Als Rio Reiser seinen "König von Deutschland" dichtete, hatte er gewiss nicht Peter Fitzek im Kopf gehabt, der am 16. September 2012 zum König von Deutschland ausgerufen wurde. Was zuerst  nach einer kruden Geschichte klingt, entpuppt sich als Werk ausgemachter Rechtsextremer. Denn Fitzek gehört zur so genannten "Reichsbürgerbewegung".

Von Johannes Baldauf

Die so genannten Reichsbürger bzw. die Reichsbewegungen halten die BRD für nicht existent und propagieren  vom Fortbestand des "Deutschen Reiches". Ihrer Meinung nach fehle der Bundesrepublik die verfassungsrechtliche Grundlage. Als Begründung wird zum Beispiel der Staatsrechtler Carlo Schmid verkürzt zitiert oder auf den 2+4 Vertrag verwiesen.

Rassistische Drohbriefe

In jeweils kleineren Gruppen organisiert, bilden die Anhängerinnen und Anhänger der Bewegung "kommissarische Reichsregierungen". Zeitweise gab es über 30 verschiedene dieser "kommissarischen Reichsregierungen", die sich jeweils für die einzig legitime Vertretung ihres "Reichs" ansahen und einander gegenseitig die Legitimation absprachen. Lange als Spinner ignoriert und belächelt, aber trotzdem tief in der rechtsextremen Szene verankert, sorgten Briefe der Reichsbürger-Gruppe "Neue Gemeinschaft von Philosophen" in der ersten Jahreshälfte für Wirbel. In den rassistischen Droh-Briefen, die bundesweit an Moscheen, muslimische Vereine, die Jüdische Gemeinde in Berlin und Privatpersonen verschickt wurden, forderte man "alle raum-, wesens- und kulturfremden Ausländer" auf, das Land bis Anfang August zu verlassen. Nach Ablauf dieser Frist drohe bei Nicht-Befolgung die Erschießung.
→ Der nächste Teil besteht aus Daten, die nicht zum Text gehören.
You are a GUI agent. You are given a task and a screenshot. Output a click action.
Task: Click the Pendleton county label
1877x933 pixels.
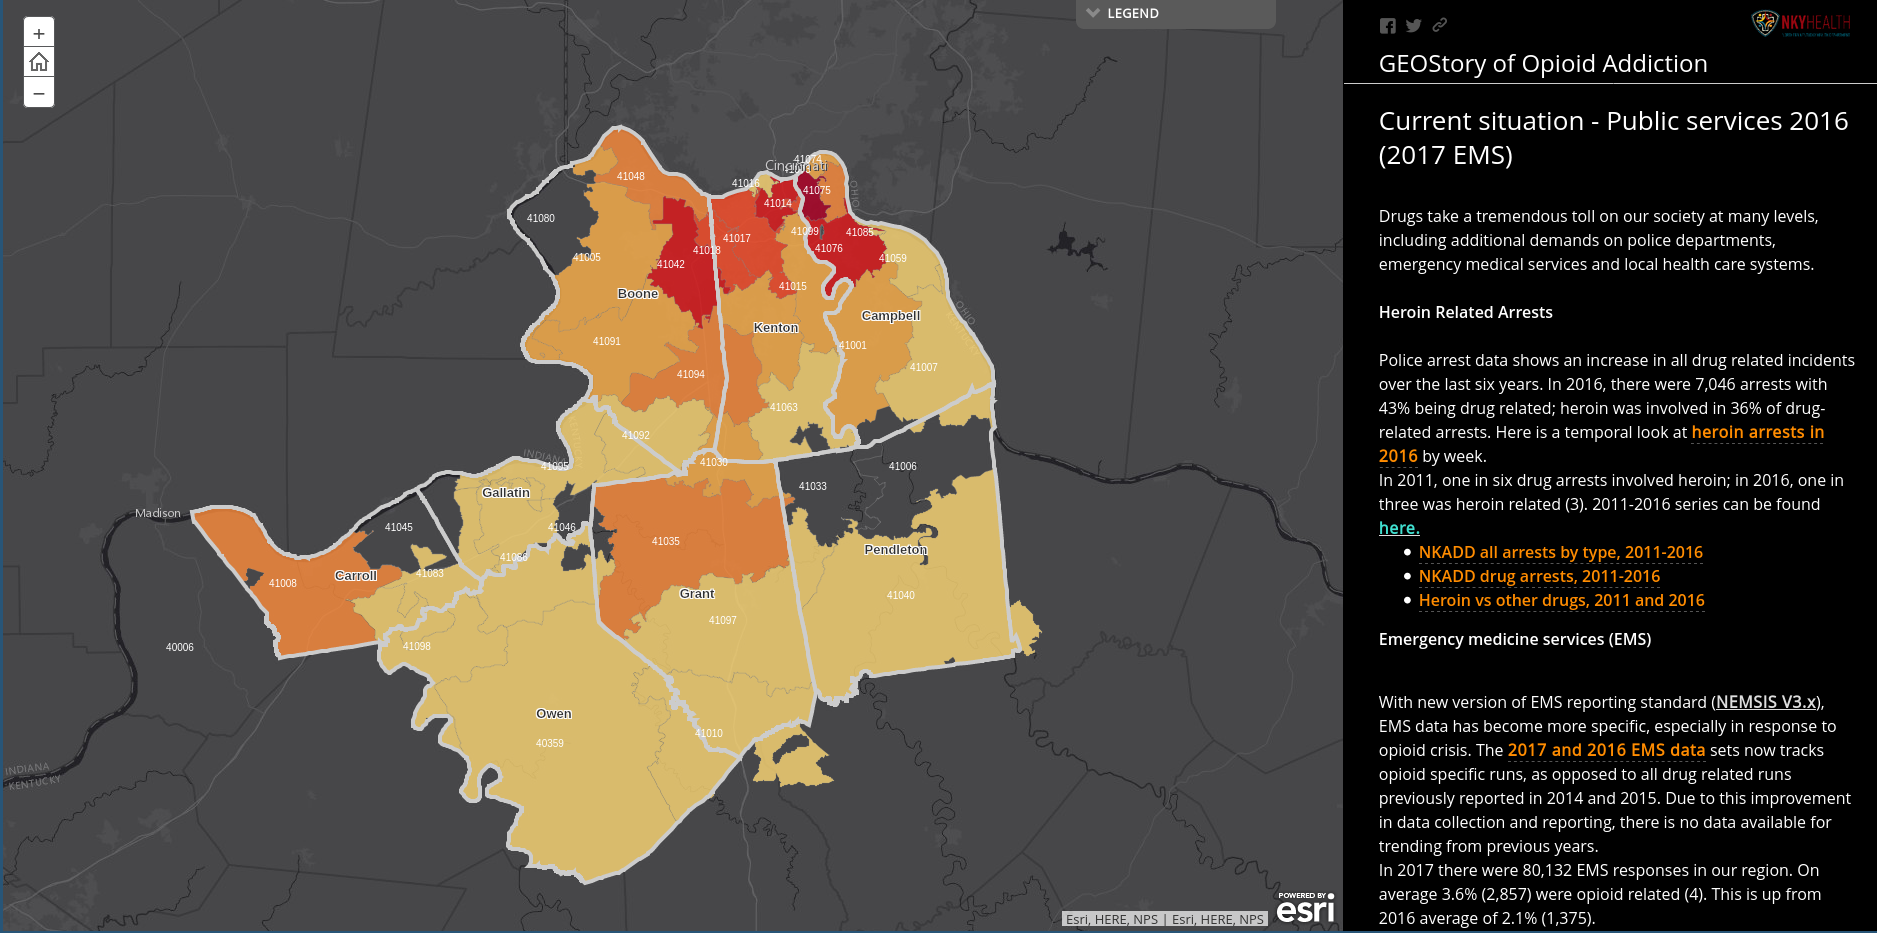[895, 550]
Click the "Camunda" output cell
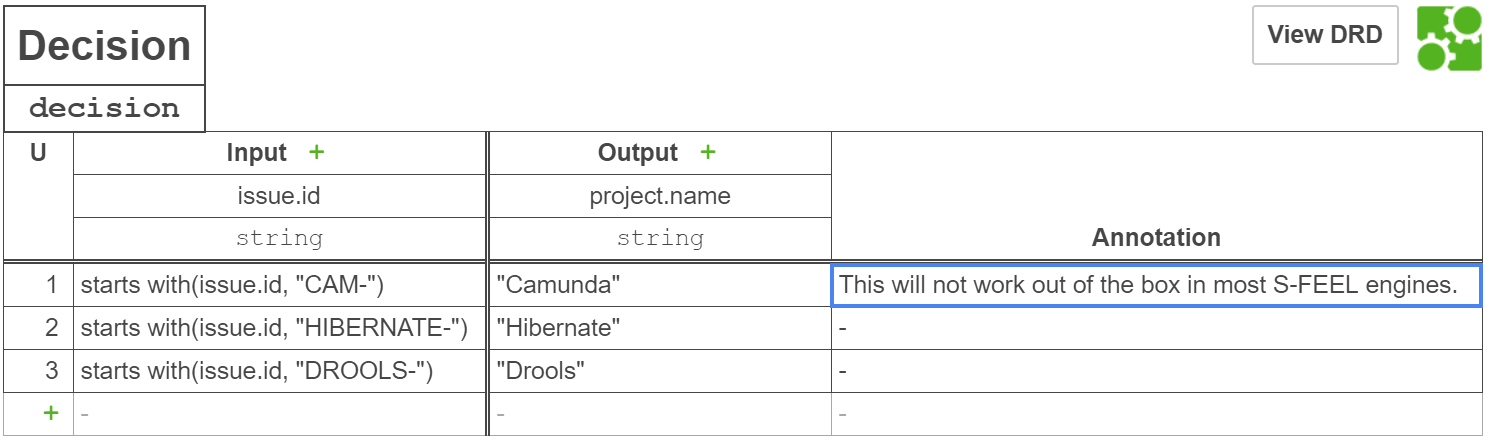 click(660, 285)
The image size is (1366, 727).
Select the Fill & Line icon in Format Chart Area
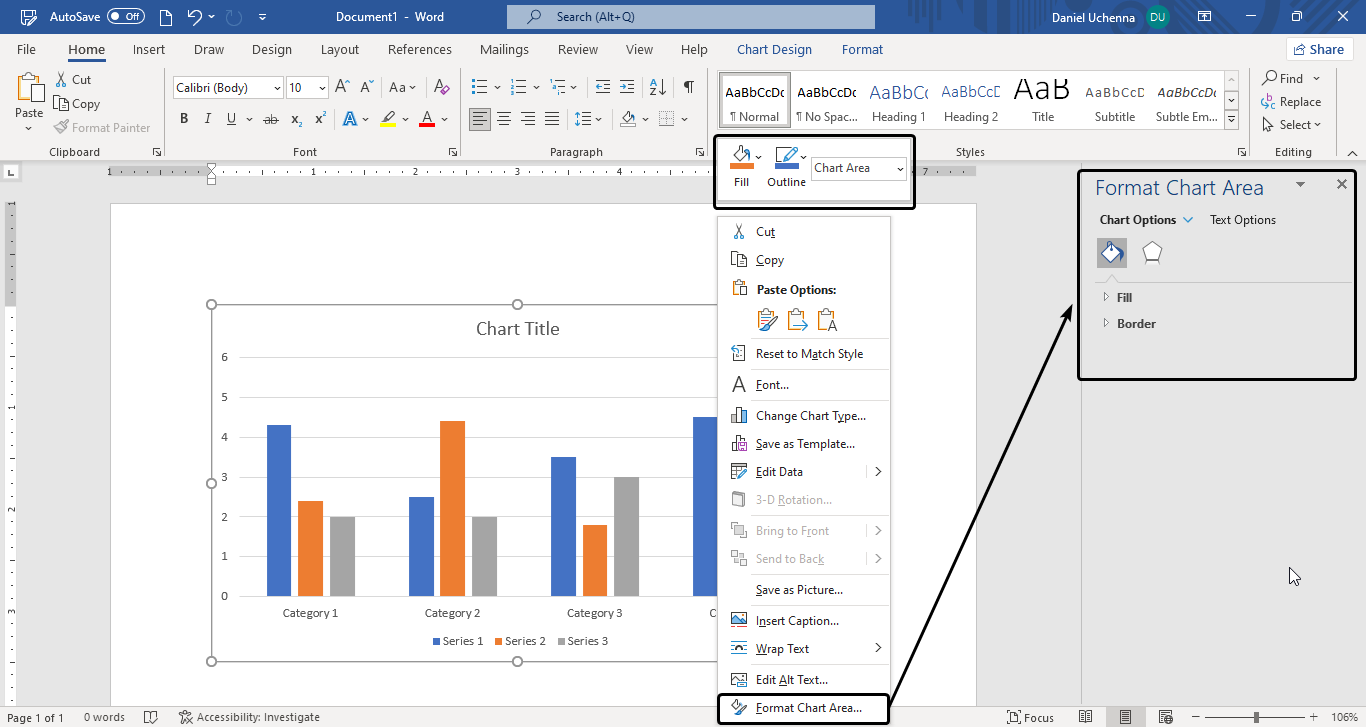coord(1111,253)
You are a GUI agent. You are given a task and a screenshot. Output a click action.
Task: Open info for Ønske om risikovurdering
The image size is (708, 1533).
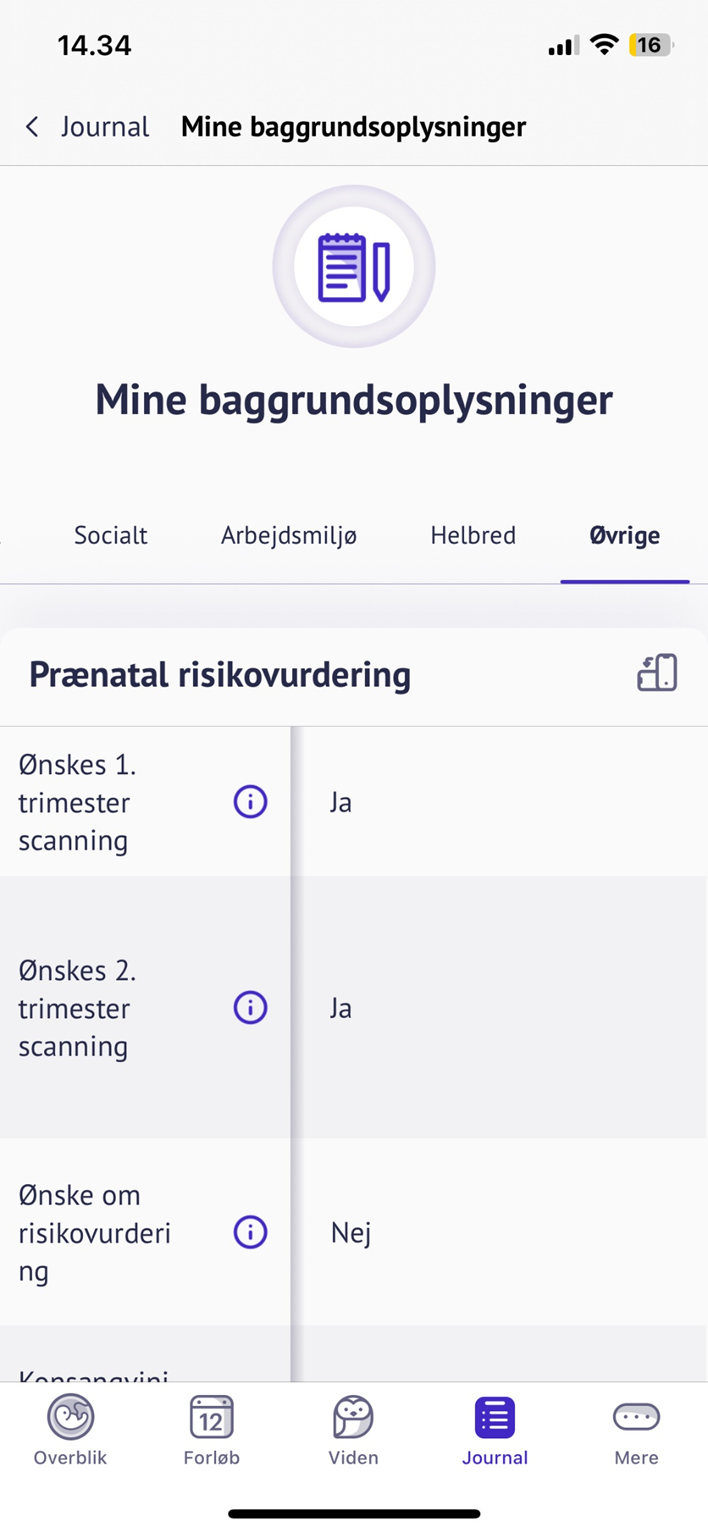250,1233
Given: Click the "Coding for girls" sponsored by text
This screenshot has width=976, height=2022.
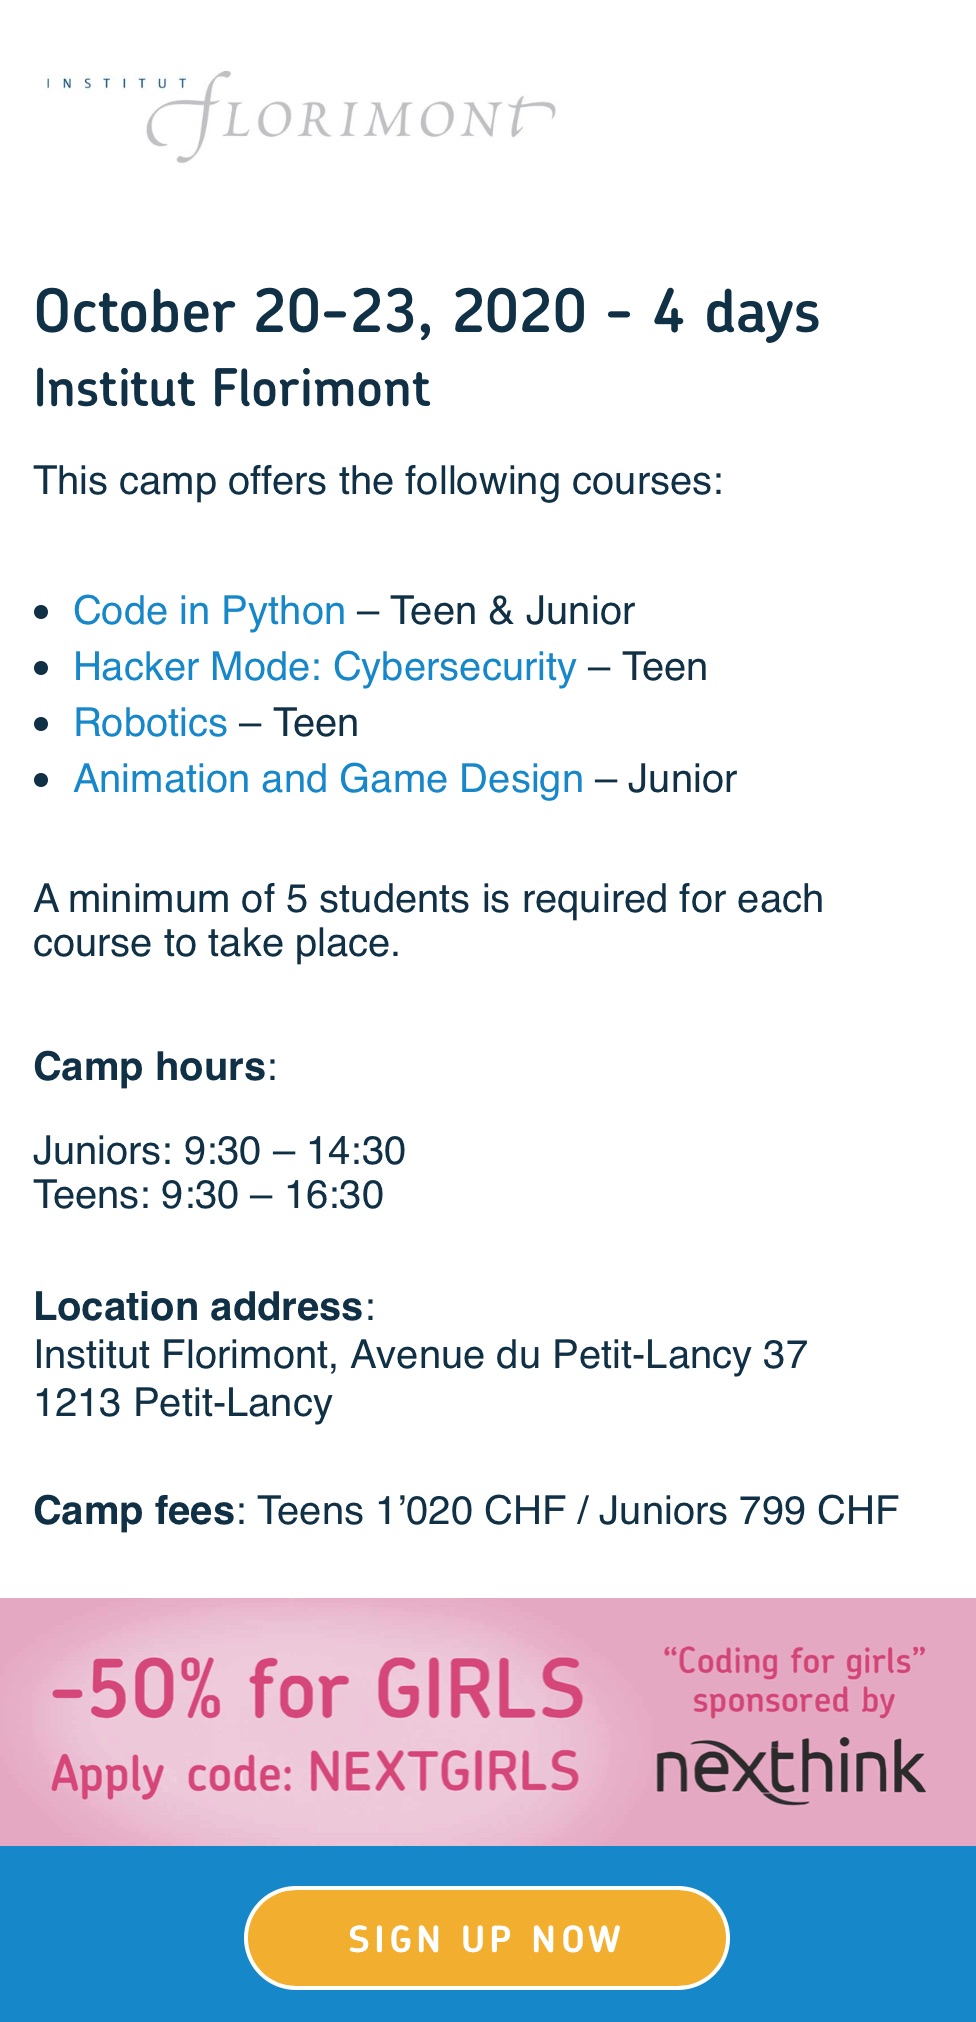Looking at the screenshot, I should 794,1680.
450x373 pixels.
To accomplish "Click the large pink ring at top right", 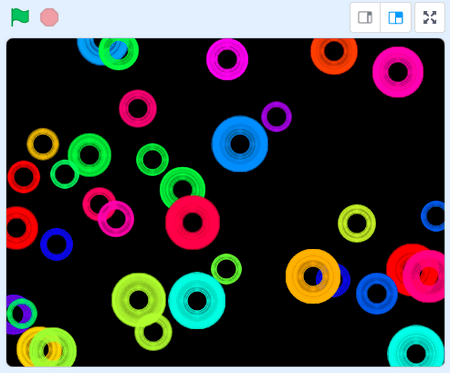I will [x=398, y=72].
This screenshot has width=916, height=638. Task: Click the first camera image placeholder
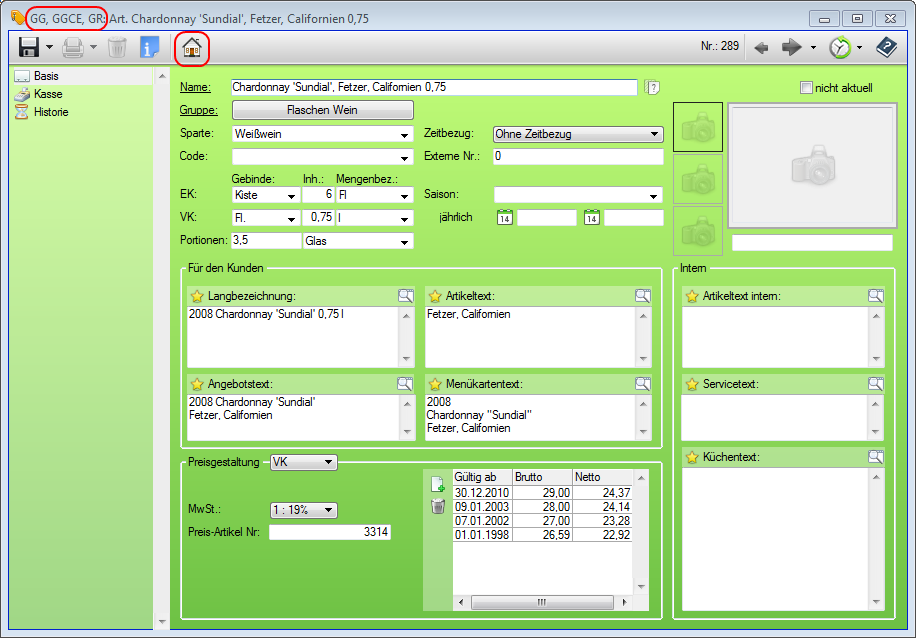pyautogui.click(x=698, y=127)
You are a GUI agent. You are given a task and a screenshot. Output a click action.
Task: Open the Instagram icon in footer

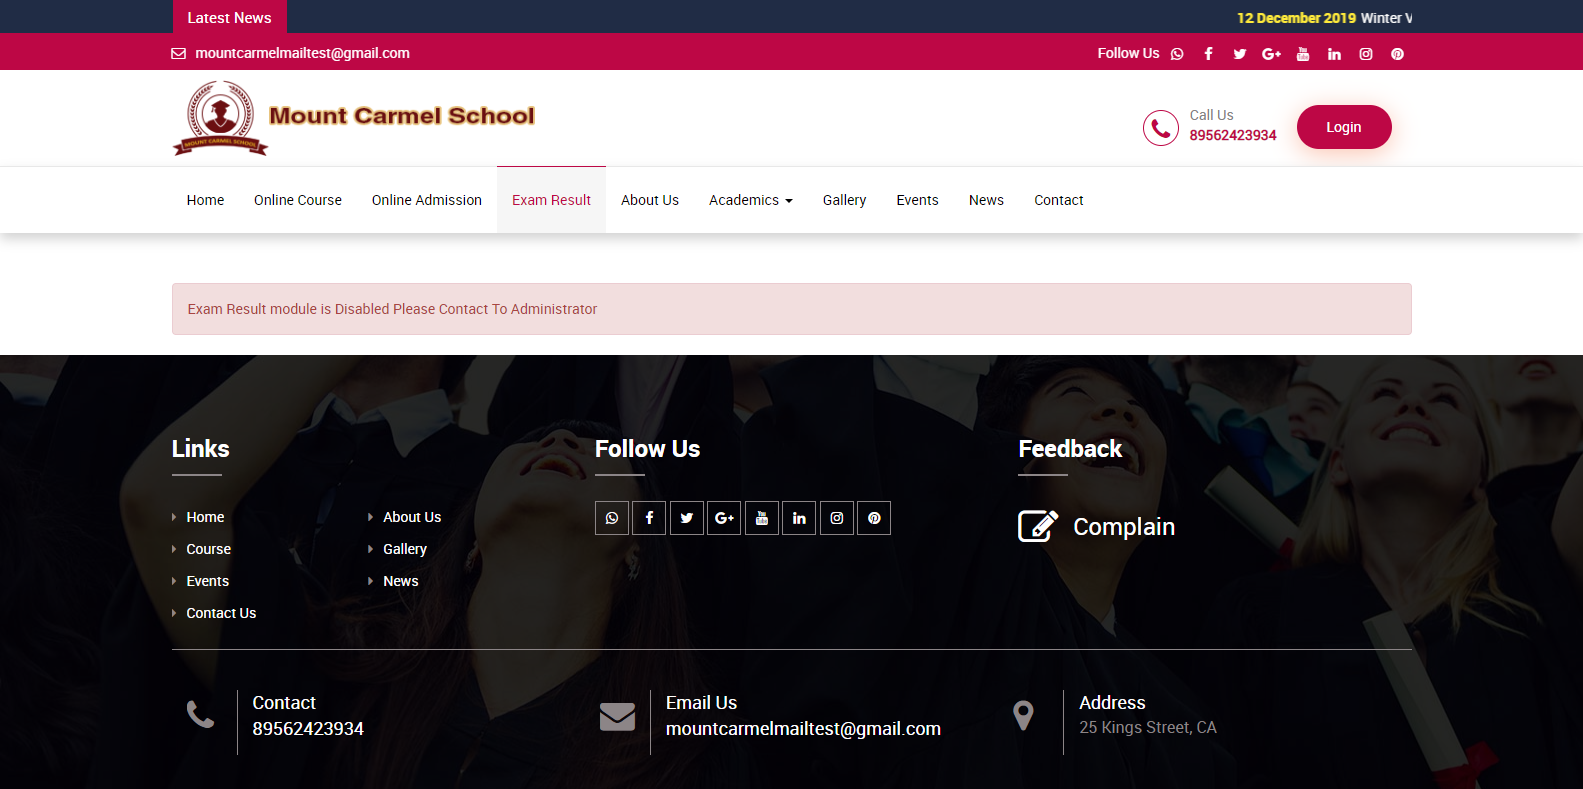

Gleichzeitig verschickte man Briefe an Kindergärten und Schulen und forderte dazu auf Vorräte anzulegen. Dieser Brief wurde als "Erlass" an mehr als 300 Einrichtungen in Brandenburg verschickt. (Siehe dazu auch "netz-gegen-nazis.de" und "Potsdamer Neueste Nachrichten")

Der Verfassungsschutz Brandenburg reagierte und veröffentlichte eine längere Mitteilung, um über diese Bewegung aufzuklären. Und er macht klar: "'Reichsregierungen' sind teilweise tief in der rechtextremistischen Szene verankert. Volksverhetzende Äußerungen, Holocaust-Leugnung, Werbung für rechtsextremistische Parteien sowie Aufrufe für rechtsextremistische Demonstrationen sind keine Seltenheit."

"Königreich Deutschland"

Doch es gibt auch Anschlüsse in die Szene der braunen Esoterik. Aktuell ist Peter Fitzek ein populäres Beispiel. Dieser hat sich im September 2012 zum Herrscher des "Königreich Deutschland" ausrufen lassen. (Siehe dazu auch "Publikative.org") Neben der Gründung von neun Hektar großen "Königreichen" ist Fitzek Vorstandsvorsitzender des "Lichtzentrums Wittenberg", in welchem Seminare zur "Germanischen Neuen Medizin" angeboten werden.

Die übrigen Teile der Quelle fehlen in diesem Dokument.